Miss Wilson is a deputy sheriff with the Niagara County Sheriff's Department. During 1974 she participated with officers of the Drug Enforcement Administration in extensive investigations of drug sales in the Buffalo and Niagara Falls area. Numerous arrests resulted from these investigative efforts. The pattern of investigation in this case was similar to that followed in other cases. Deputy Wilson would accompany an informant of the Drug Enforcement Administration [D.E.A.]. They would then meet with the person being investigated and, after introduction by the informant, Miss Wilson would purchase drugs from the suspect. The activities of Deputy Wilson, the informant and the suspects were also under surveillance by other agents of the D.E.A. In some cases, such as this one, only one meeting and sale occurred. In others, the agent met with the prospective defendant on two or three occasions. After the transaction was completed, Deputy Wilson was often shown a single photograph, allegedly of the person she had just dealt with, by another agent of the D.E.A. As indicated below, that practice was followed in the case now before me.
In this case, Deputy Wilson has testified that she was introduced to Fred Bachelor by an informant. After a brief discussion, Bachelor left the agent's vehicle and returned about five minutes later with another black male who was introduced to Wilson as "Melvin" (later identified by Wilson as the defendant Melvin Porter). Deputy Wilson was in the passenger's seat and Bachelor and Porter were in the rear seat of the vehicle. After driving a short distance to another location, Bachelor and Porter left the vehicle and returned about an hour later. The illicit drug transaction occurred on their return. The defendants were then driven back to the original meeting place, about five or ten minutes from the site of the transaction.

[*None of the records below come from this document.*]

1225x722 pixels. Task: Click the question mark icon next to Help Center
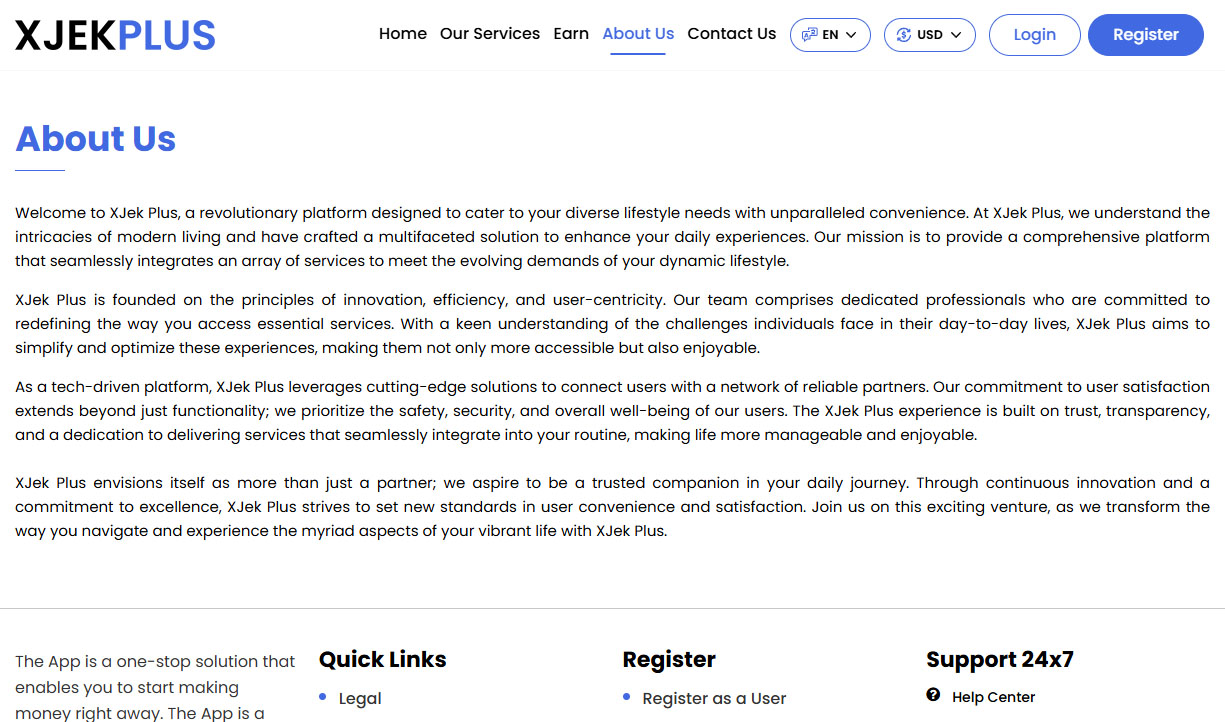click(933, 695)
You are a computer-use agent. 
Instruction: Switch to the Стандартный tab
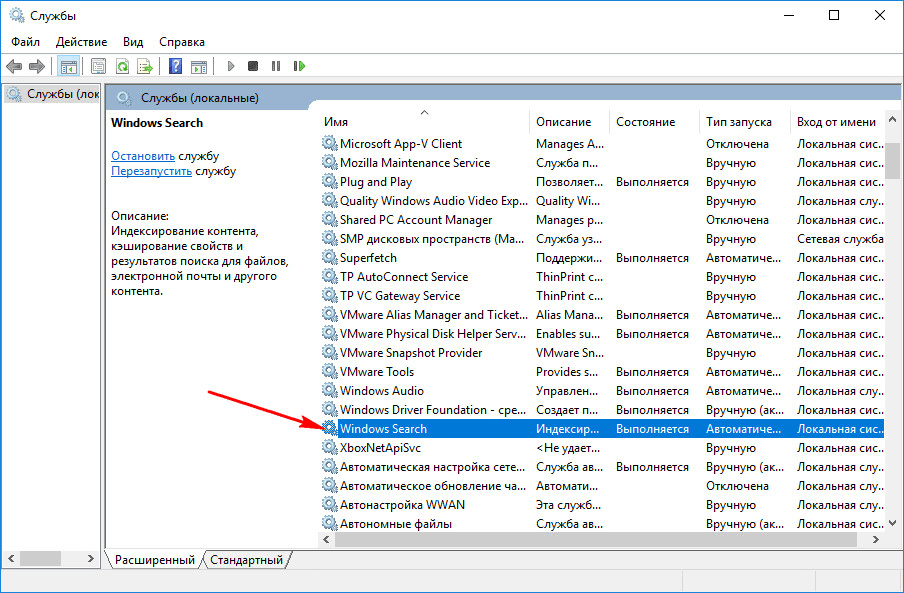(248, 560)
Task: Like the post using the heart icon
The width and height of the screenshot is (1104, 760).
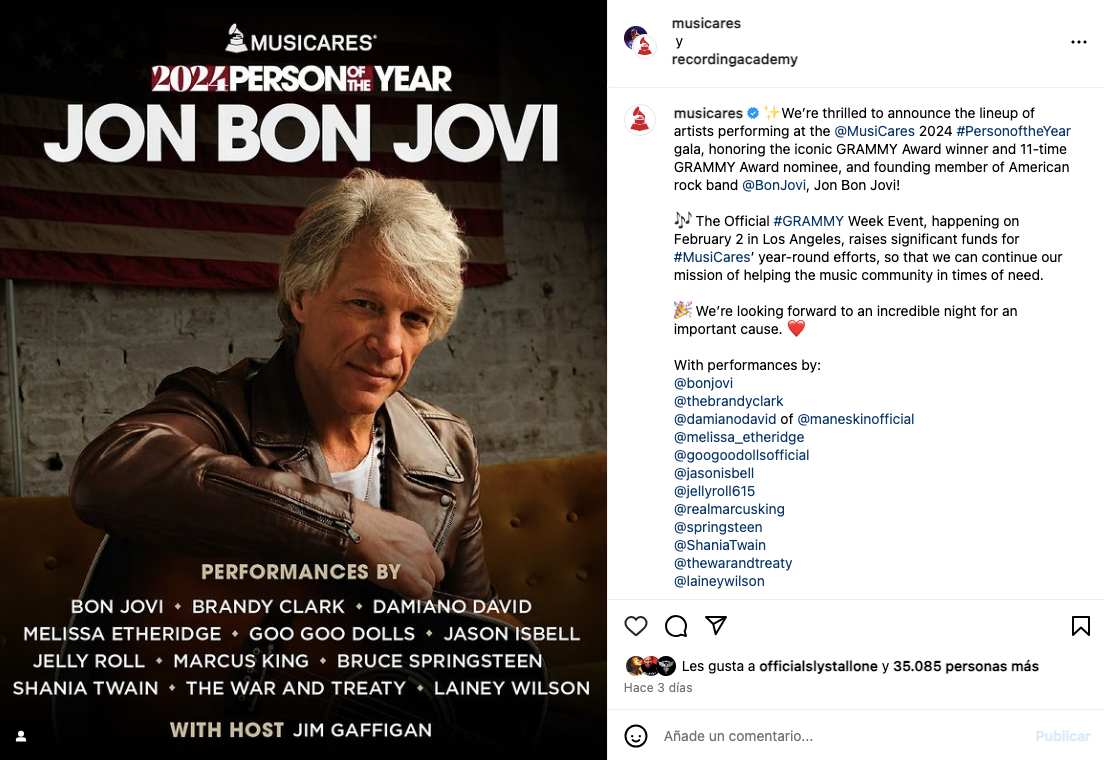Action: [635, 625]
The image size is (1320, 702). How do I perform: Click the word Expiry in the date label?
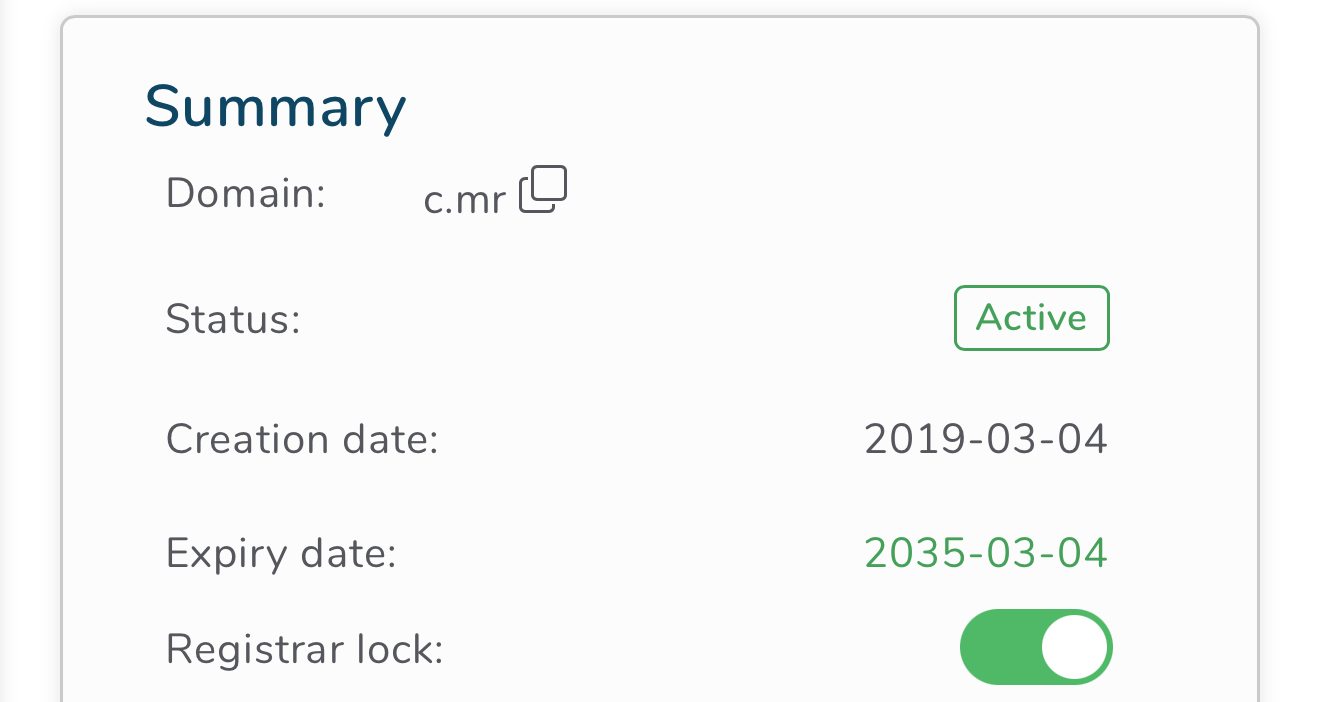[215, 553]
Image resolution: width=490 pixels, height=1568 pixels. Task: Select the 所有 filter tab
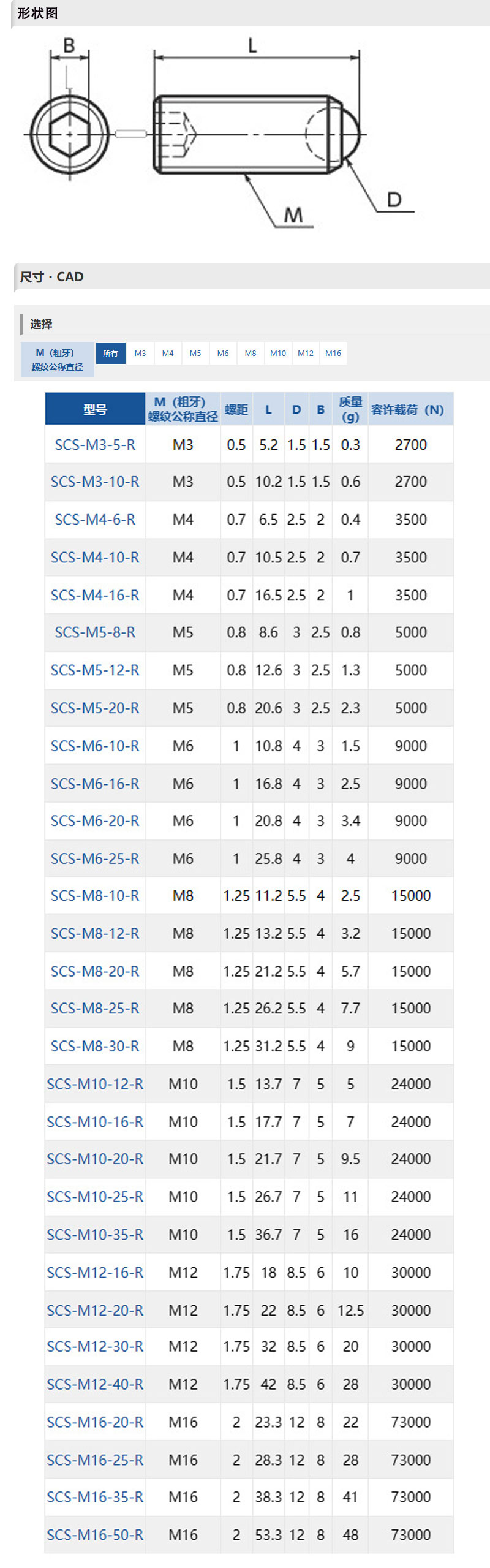[111, 353]
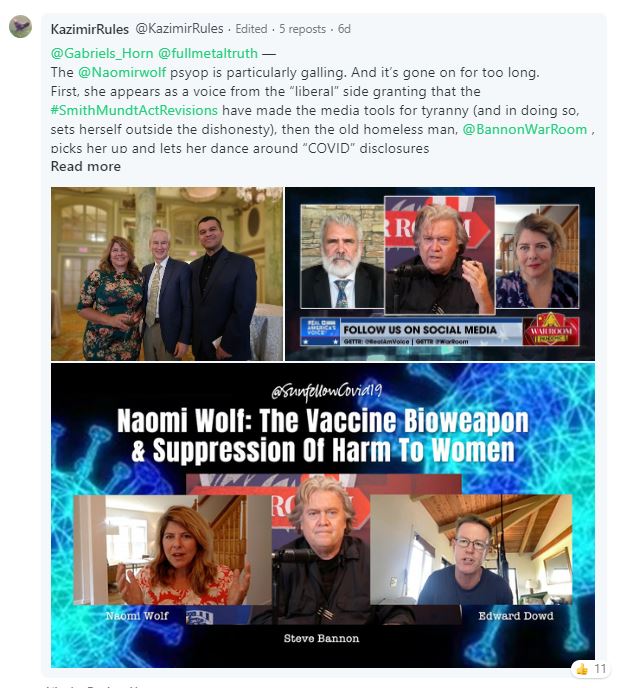Image resolution: width=617 pixels, height=688 pixels.
Task: Open the @Gabriels_Horn mention
Action: [102, 53]
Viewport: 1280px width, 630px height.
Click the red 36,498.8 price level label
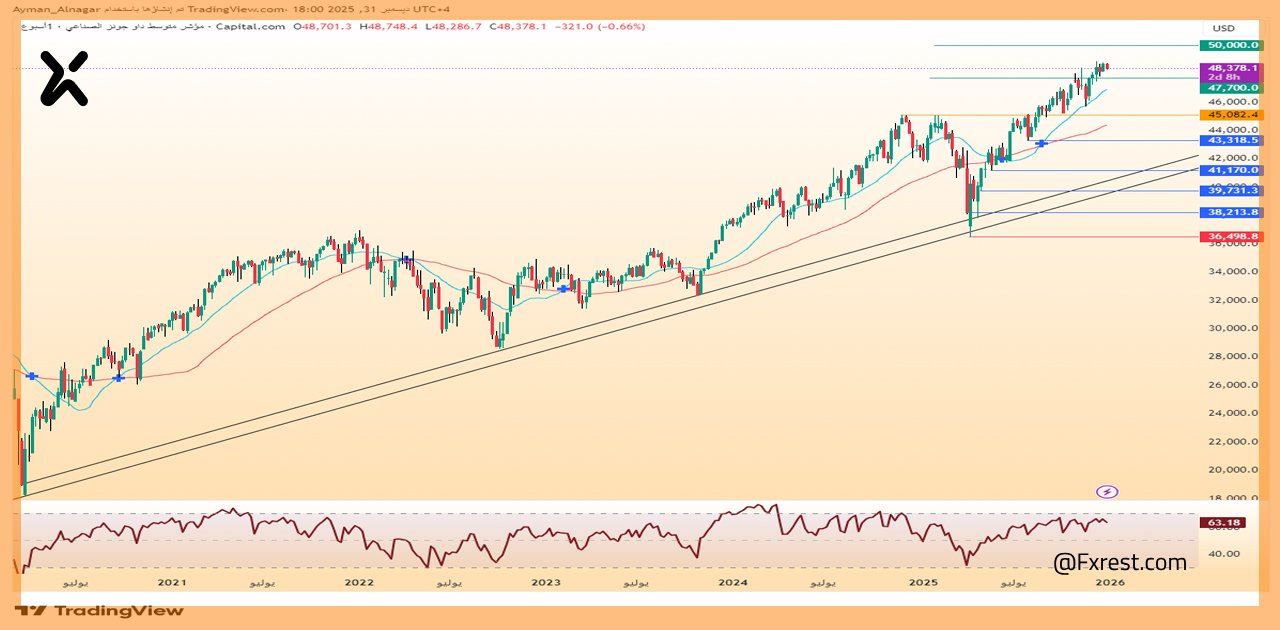1232,236
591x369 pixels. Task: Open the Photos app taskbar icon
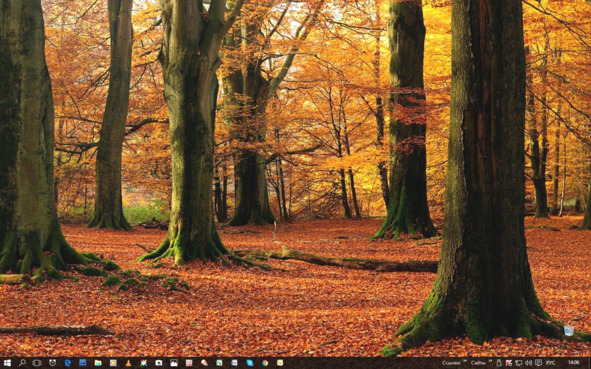pyautogui.click(x=174, y=363)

These activities occurred at noon on August 6, 1974. The defendants were in the deputy sheriff's presence for about fifteen to twenty minutes and, while they were in the car, she engaged them in conversation during this period, turning around in the passenger seat to look at both defendants as they conversed.
About a week after the transaction, Deputy Wilson was shown a photograph of Melvin Porter. At the Wade hearing of December 29, 1976, Deputy Wilson testified that she was not sure whether this was a single photograph or whether it was a spread of photos. Because of Deputy Wilson's uncertainty, I will assume that it was a single photographic display.
Deputy Wilson recalls that, at the time of sale, defendant Melvin Porter was cleanshaven. The single mug shot which Deputy Wilson observed some time after the sale depicts the defendant as having a full beard. Deputy Wilson was shown the same mug shot when she appeared before the grand jury on October 25, 1974. At that time she identified the photo as that of Melvin Porter.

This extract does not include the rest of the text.